Work to be completed — Could you copy the data below line for line, without changing anything?

Item location entries
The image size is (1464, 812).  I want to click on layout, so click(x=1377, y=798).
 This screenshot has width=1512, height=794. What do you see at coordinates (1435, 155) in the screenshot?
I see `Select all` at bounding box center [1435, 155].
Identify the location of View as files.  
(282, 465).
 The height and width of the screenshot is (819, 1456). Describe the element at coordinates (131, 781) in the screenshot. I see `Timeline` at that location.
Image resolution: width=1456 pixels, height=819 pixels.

Task solution —
The image size is (1464, 812).  I want to click on layout, so click(x=1377, y=798).
 This screenshot has width=1512, height=794. What do you see at coordinates (1435, 155) in the screenshot?
I see `Select all` at bounding box center [1435, 155].
Identify the location of View as files.  
(282, 465).
 The height and width of the screenshot is (819, 1456). Describe the element at coordinates (131, 781) in the screenshot. I see `Timeline` at that location.
Image resolution: width=1456 pixels, height=819 pixels.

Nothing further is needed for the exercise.